Good day dear community,
I have to examine the following series for covergence and proof it.
(i) $$\sum_{n=1}^\infty \frac{n+1}{3n}$$ (ii) $$\sum_{n=1}^\infty \frac{(-1)^n}{\sqrt n}$$
(iii) $$\sum_{n=1}^\infty \frac{n^4}{3^n}$$
My approach to (i).
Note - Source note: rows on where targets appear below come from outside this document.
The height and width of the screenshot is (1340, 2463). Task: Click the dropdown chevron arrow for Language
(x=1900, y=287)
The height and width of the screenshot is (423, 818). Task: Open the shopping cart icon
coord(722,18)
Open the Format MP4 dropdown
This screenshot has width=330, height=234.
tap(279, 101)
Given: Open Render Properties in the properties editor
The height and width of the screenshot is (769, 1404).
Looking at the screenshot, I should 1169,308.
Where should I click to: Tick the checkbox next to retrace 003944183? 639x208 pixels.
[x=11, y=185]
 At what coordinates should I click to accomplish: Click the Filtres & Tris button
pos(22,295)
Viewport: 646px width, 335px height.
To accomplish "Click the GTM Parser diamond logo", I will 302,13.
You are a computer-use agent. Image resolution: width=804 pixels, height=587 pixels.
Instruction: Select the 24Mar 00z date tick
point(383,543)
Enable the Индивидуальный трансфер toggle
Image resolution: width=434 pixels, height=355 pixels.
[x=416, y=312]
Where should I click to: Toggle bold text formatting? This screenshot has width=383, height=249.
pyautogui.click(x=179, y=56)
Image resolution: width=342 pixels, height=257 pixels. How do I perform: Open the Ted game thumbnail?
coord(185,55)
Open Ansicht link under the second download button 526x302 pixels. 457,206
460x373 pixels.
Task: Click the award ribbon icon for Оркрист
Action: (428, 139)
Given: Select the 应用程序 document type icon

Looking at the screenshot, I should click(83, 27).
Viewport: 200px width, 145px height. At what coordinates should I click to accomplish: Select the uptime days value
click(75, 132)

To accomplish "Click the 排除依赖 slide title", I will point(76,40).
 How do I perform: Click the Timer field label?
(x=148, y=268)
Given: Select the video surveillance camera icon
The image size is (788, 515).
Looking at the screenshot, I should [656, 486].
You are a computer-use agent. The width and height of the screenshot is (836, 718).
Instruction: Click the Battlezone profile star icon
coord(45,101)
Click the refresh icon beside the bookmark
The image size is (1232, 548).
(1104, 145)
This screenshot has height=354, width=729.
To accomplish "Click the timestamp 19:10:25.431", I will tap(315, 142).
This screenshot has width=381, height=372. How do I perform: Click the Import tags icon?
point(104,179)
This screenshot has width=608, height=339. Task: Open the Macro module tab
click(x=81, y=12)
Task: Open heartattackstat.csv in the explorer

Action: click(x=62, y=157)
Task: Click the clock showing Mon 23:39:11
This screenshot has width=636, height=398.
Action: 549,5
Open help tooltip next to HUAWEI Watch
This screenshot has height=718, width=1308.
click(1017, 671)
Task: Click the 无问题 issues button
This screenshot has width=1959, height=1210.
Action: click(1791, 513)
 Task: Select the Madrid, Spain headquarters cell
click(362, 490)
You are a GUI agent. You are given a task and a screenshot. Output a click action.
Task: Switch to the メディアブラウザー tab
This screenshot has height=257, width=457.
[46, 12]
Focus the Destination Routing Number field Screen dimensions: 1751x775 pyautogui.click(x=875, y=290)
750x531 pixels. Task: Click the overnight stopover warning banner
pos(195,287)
My final step where I am stuck now: $\lim\limits_{n\to\infty}\frac{3n^2+6n}{3n^2+6n+3}$
My approach to (ii)
$\sum_{n=1}^\infty \frac{(-1)^n}{\sqrt n}$
$\frac{1}{\sqrt{n+1}} < \frac{1}{\sqrt{n}}$
$\lim_{n \to \infty} \frac{1}{\sqrt{n}} = 0 $ because $\frac{1}{\sqrt{n}} < \frac{1}{n^2}$ So this series converges by the alternating test series.
My approach to (iii)
And here I have no idea, whatsoever.
For part $(i)$:
Notice that $$\sum_{n=1}^\infty\frac{n+1}{3n} \ge \sum_{n=1}^\infty\frac{n}{3n}.$$
For part $(iii)$:
Use ratio test or note that there exist $N$ such that $n \ge N,$we have $ 2^n \ge n^4$.
$$\sum_{n=1}^\infty \frac{n^4}{3^n}=\sum_{n=1}^{N-1}\frac{n^4}{3^n}+\sum_{n=N}^\infty \frac{n^4}{3^n} \le \sum_{n=1}^{N-1}\frac{n^4}{3^n}+\sum_{n=N}^\infty \left(\frac{2}{3}\right)^n$$